Xenophanes, who lived about six hundred years before Christ, and was the founder of the Eleatic sect, was the first who taught that the world was eternal in form as well as in matter. His opinion was upheld by many who followed him, as by Parmenides, Zeno, Stilpo, &c. ; it was revived with some modifications by Spinosa, and was, in some shape or other, a favorite theory with persons professing to be atheists, or who have held that God and the material universe are one and the same. It evinces such profound ignorance of the ordinary laws that govern nature, and involves so many absurdities, that it is not worth examination.

The next class of the pagan philosophers were those who held that, although the world in its present shape had a beginning, still the matter of which it is composed existed from eternity; their principle being, that out of nothing nothing could be produced. These may be divided into two classes, the first comprising those who endeavoured to account for the generation of the world, or its constitution in its present form, by mechanical principles only; that is, by the internal or inherent activity of matter; and the second, those who had recourse to an intelligent mind, or divine power, for the organization of the universe out of its chaotic materials. The Stoics, Pythagoreans, Platonists, and others, belonged to the second class, with, of course, various shades of difference among them; and one of the most remarkable of the doctrines held by the former class was the atomic system of the Epicureans. These supposed matter to consist, in its primitive state, of an infinite number of indivisible and impenetrable particles, called atoms, which were of different sizes and figures, and all endowed with motion, and which, as the result of this motion and diversity of shape, but by mere chance, came, in process of time, to form all things in the universe. This also has been a favorite theory, in one shape or other, with modern unbelievers; but its utter absurdity is palpable; and it was well observed long ago, that it is just as reasonable to suppose that a shower of letters from the moon should, on touching the earth, form themselves mechanically into the Iliad of Homer, as that a world, where the minutest detail evinces design, should all be the production of chance.

* _DATA LINES_:
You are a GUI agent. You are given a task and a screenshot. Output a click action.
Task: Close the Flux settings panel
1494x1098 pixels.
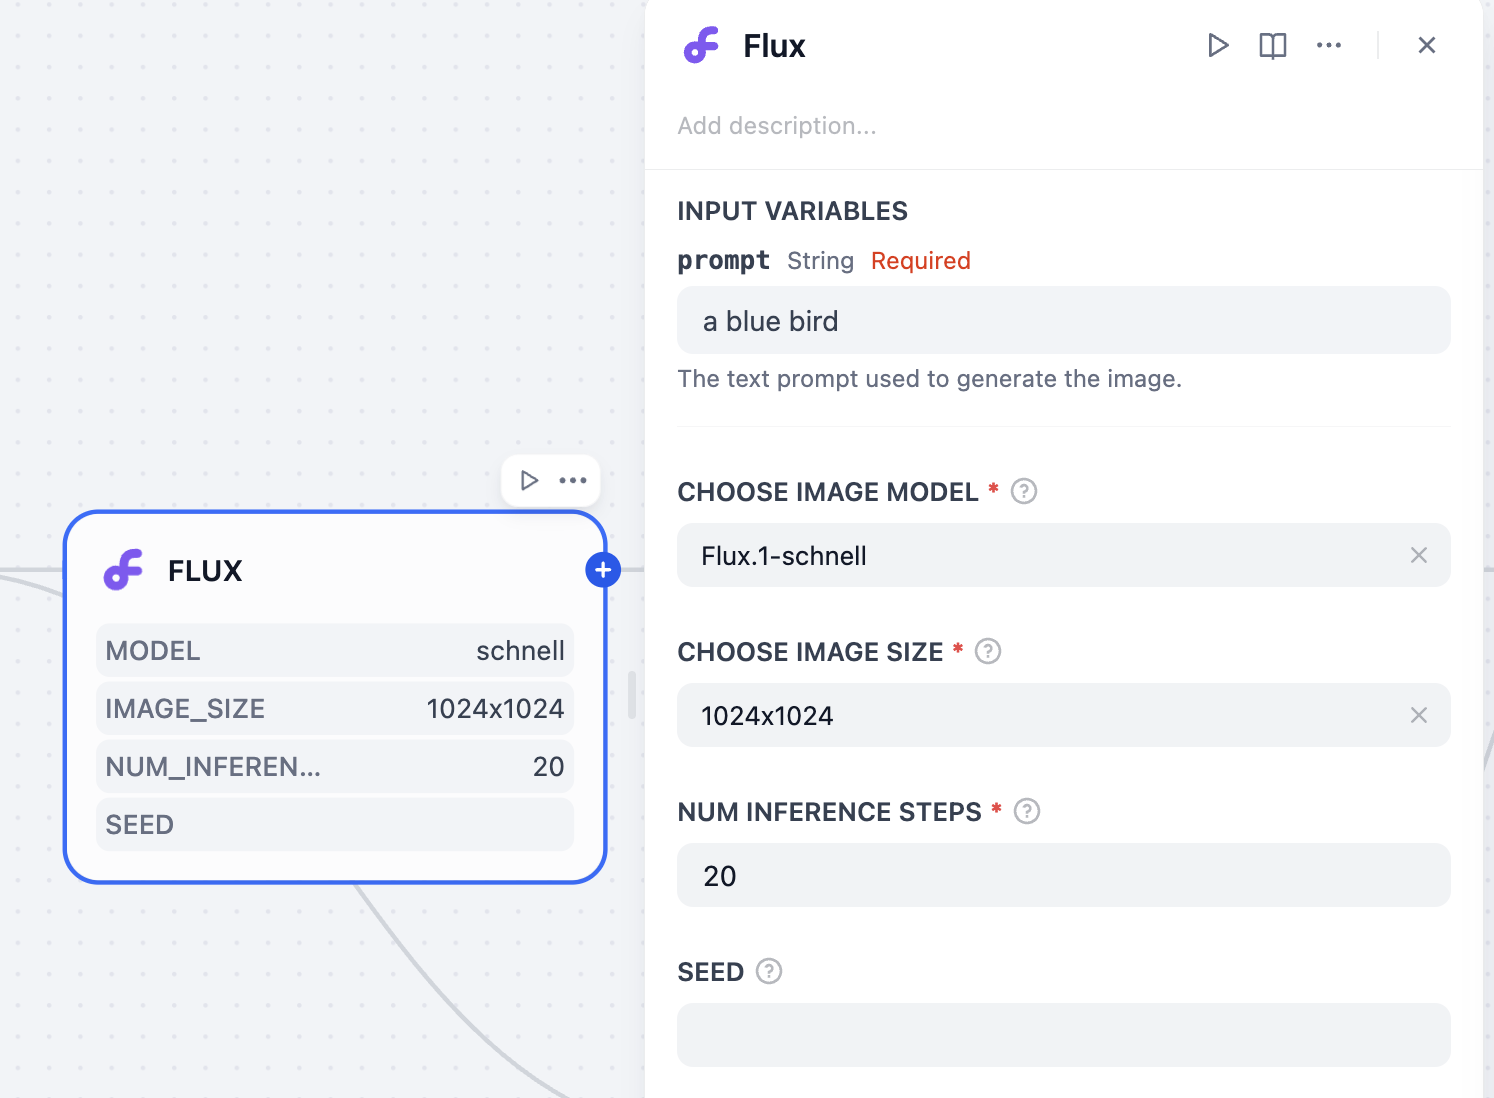point(1427,45)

* _YOUR GOAL_:
Copy the text on ancient theories of the world's origin from "Xenophanes, who lived" up to and including "not worth examination.", changing "atheists" to "unbelievers".

* _RIGHT ANSWER_:
Xenophanes, who lived about six hundred years before Christ, and was the founder of the Eleatic sect, was the first who taught that the world was eternal in form as well as in matter. His opinion was upheld by many who followed him, as by Parmenides, Zeno, Stilpo, &c. ; it was revived with some modifications by Spinosa, and was, in some shape or other, a favorite theory with persons professing to be unbelievers, or who have held that God and the material universe are one and the same. It evinces such profound ignorance of the ordinary laws that govern nature, and involves so many absurdities, that it is not worth examination.